Ночевали тут же, на втором этаже трактира. Кровать в комнате была одна, и Агафону пришлось довольствоваться брошенным на пол одеялом, а под голову подкладывать собственную сумку. Впрочем, мальчишка не роптал — обычно слуги и вовсе отправлялись спать на конюшню.
— Слышь, Агафон, а ты чьих будешь? — поинтересовался Дубыня, удобно устраиваясь на мягкой перине. Не то, чтоб ему и вправду было интересно, но кто ж по доброй воле откажется от сказки на ночь?
— Сирота я, — вздохнул мальчик. — Христарадничаю по свету, на арфе играю, песни жалистные пою. Да только музыка нонче не в почёте.
— Тоже боян? — хмыкнул богатырь. — А что это — арфа?
— Навроде гуслей, только чужеземная — охотно пояснил Агафон. — Я её у купца одного стащил. Хочешь, и тебе спою?
— А и спой! Хотя нет, жалистное не надо. Я ж потом спать не смогу, ворочаться буду! Лучше просто сыграй!
Мальчишка кивнул и достал из сумки замотанный в тряпку инструмент. Развернул бережно, умостил на коленях, погладил раму. А потом ловко забегал пальцами по струнам, и арфа запела нежным хрустальным голосом. Дубыня сам не заметил, как подхватила его музыка, увлекла за собой, и вот он уже не в постели мягкой лежит, а стоит на носу расписной ладьи, по морю синему плывущей. Позади гребцы ритмично ухают, налегая на вёсла, ветер помогает им, наполняя паруса, а у горизонта виднеется родимый берег, и стоит на нём резной терем, а уж в тереме том ждут его, из дальнего странствия со славой воротившегося. И стало в нутре у Дубыни хорошо, сладко, как лишь в детстве бывает.

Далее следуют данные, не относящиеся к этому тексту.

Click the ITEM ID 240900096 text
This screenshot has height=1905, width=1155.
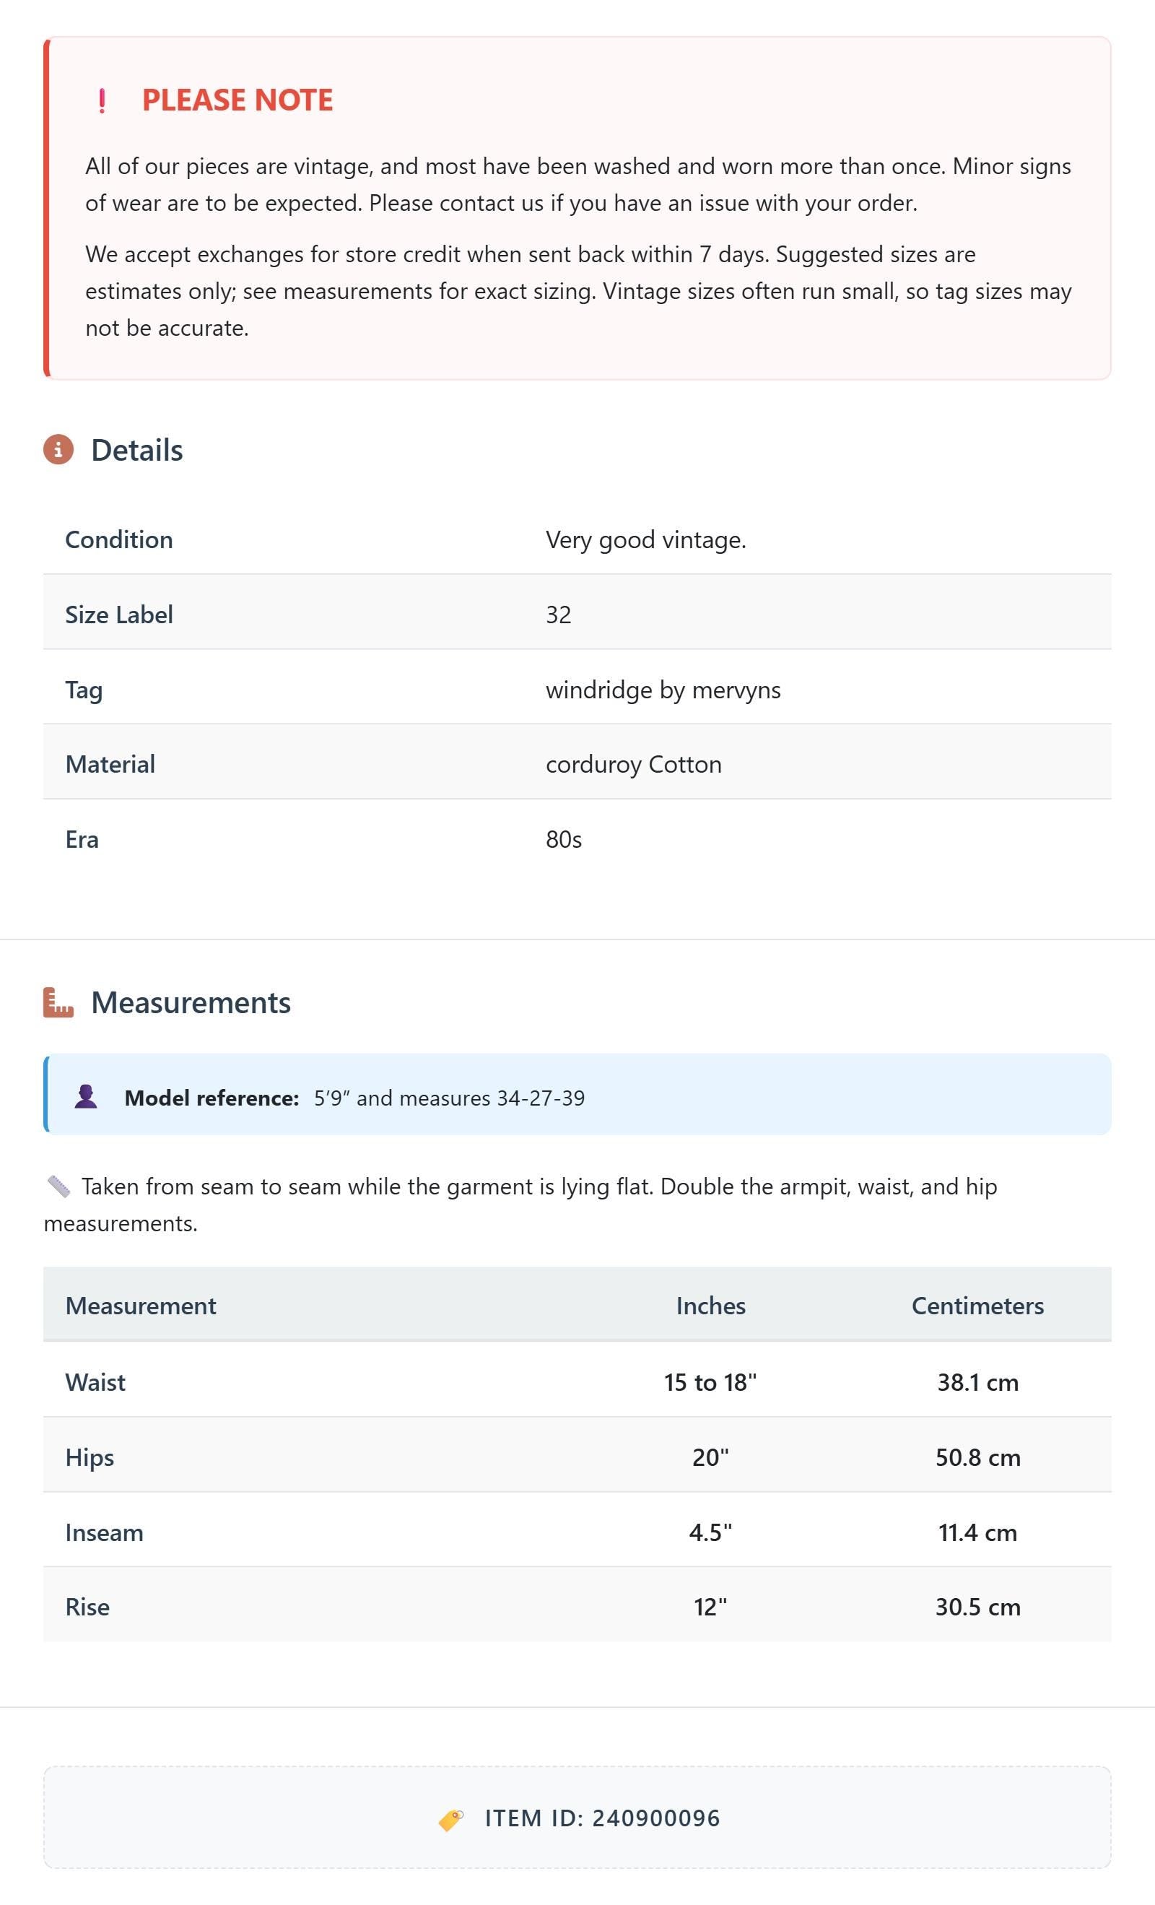(x=602, y=1818)
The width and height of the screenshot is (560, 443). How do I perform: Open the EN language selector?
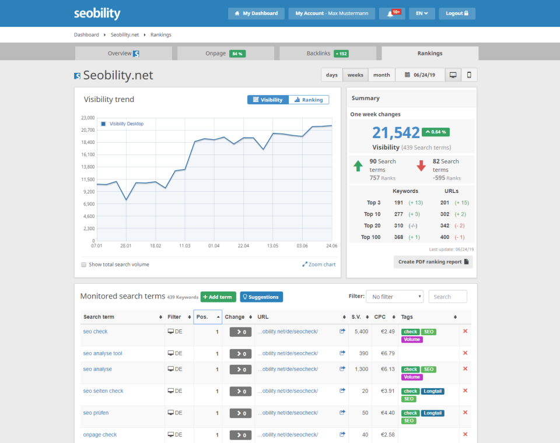coord(421,13)
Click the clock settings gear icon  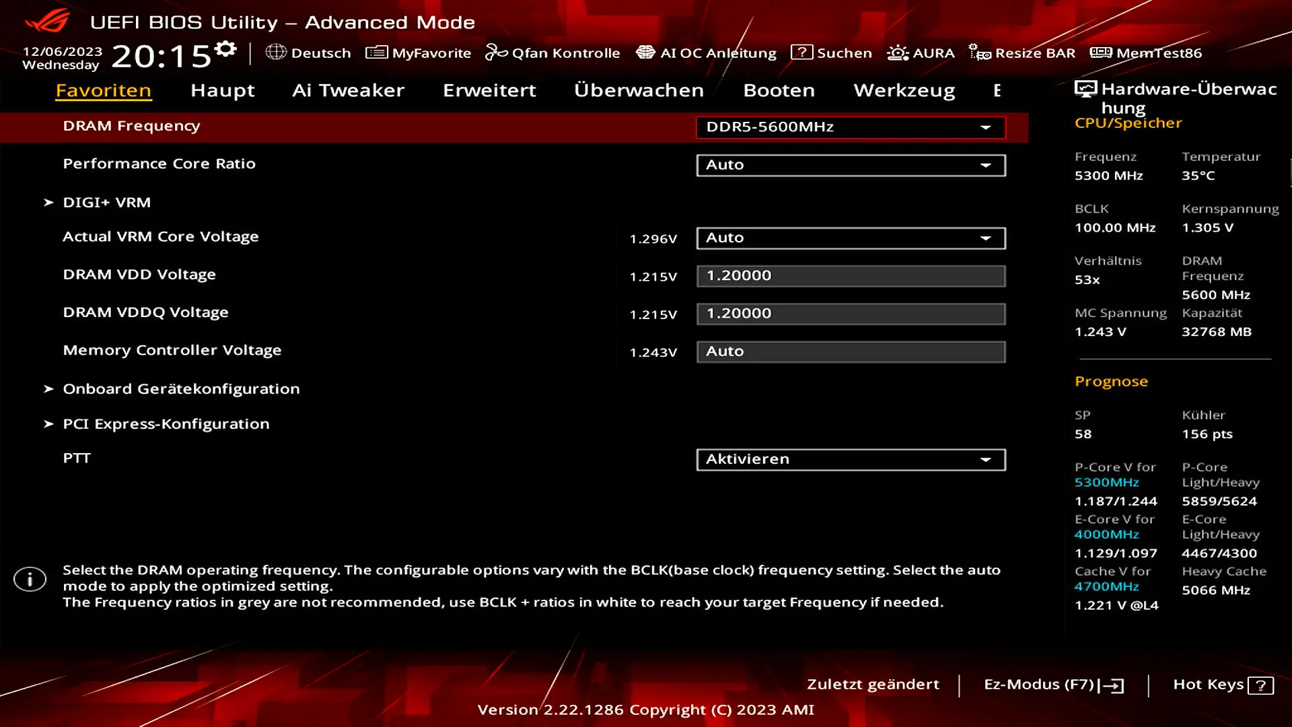click(225, 48)
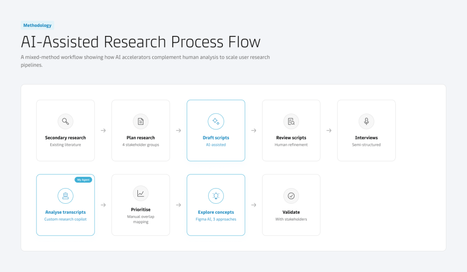Select the lightbulb icon in Explore concepts
This screenshot has height=272, width=467.
[x=216, y=196]
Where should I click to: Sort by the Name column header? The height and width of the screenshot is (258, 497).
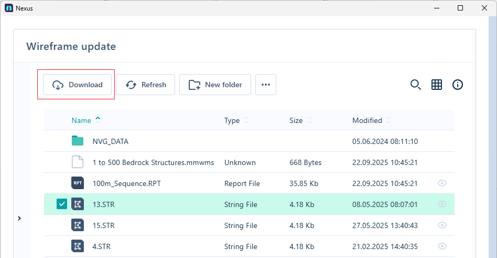(81, 120)
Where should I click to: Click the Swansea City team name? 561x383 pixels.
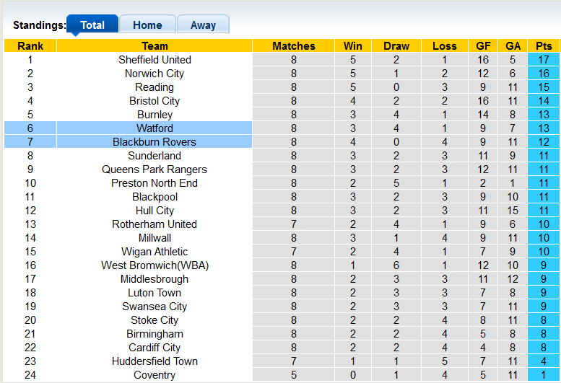point(155,307)

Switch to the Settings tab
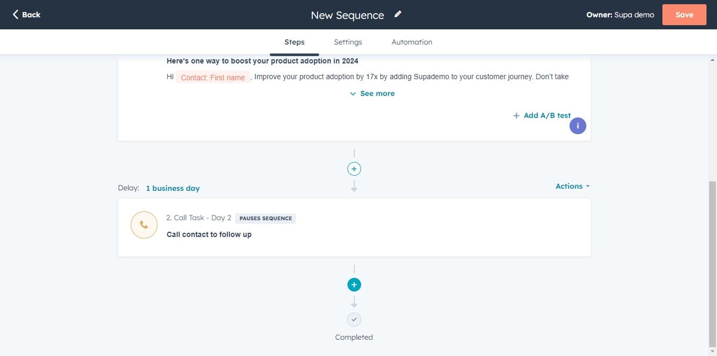coord(348,42)
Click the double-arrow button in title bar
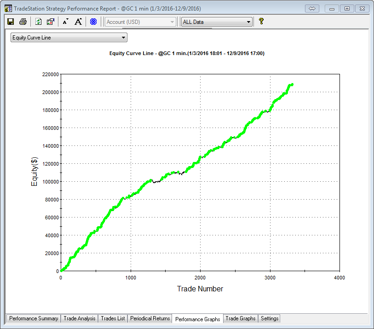Screen dimensions: 374x329 pyautogui.click(x=312, y=9)
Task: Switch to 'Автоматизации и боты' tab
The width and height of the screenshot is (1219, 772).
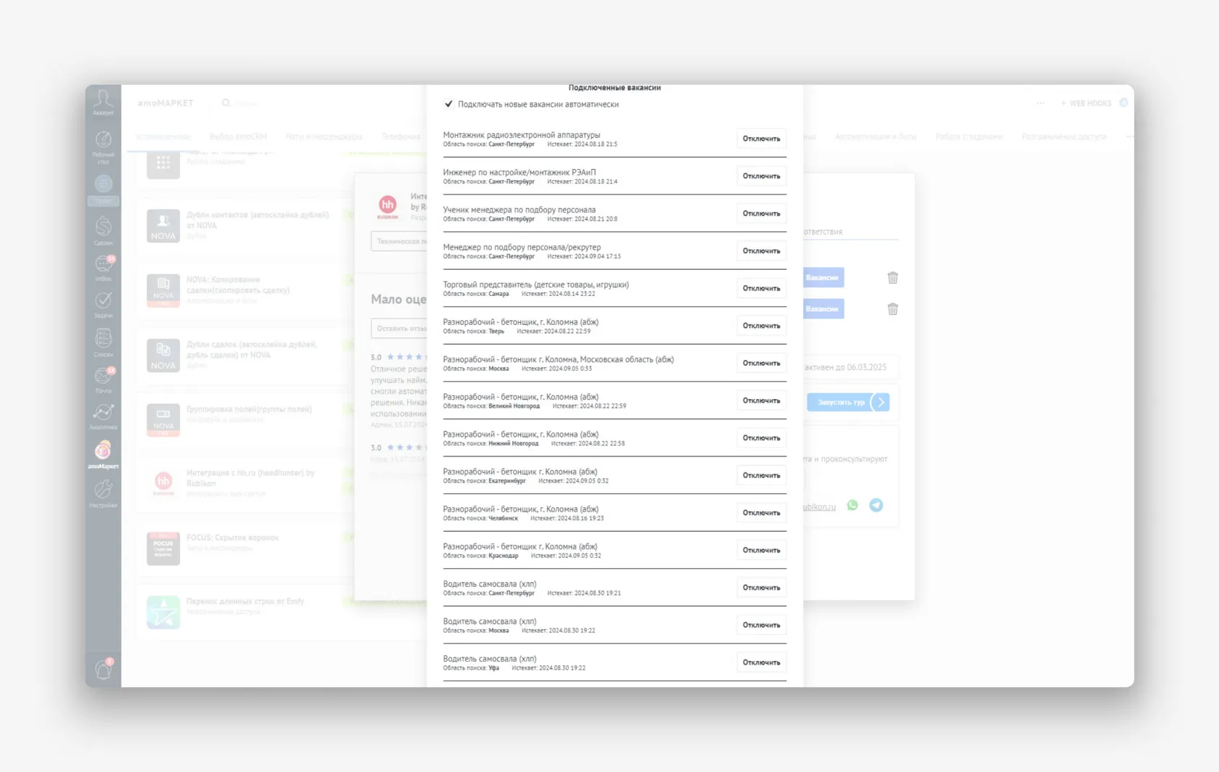Action: [875, 136]
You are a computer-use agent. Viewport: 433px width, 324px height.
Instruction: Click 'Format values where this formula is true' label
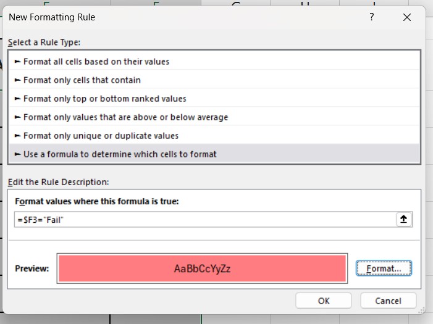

Проснулся богатырь с первыми лучами солнца и некоторое время лежал ещё, боясь отпустить блаженную негу, прекрасным видением навеянную. Потом голову поднял, осмотрелся. Агафон крепко спал, свернувшись клубочком на одеяле. Арфа, вновь надёжно укутанная в ткань, лежала рядом.
— Эвона как… — подумал Дубыня вслух. — Эвона как!
И, стараясь не разбудить мальчика, на цыпочках выбрался из комнаты.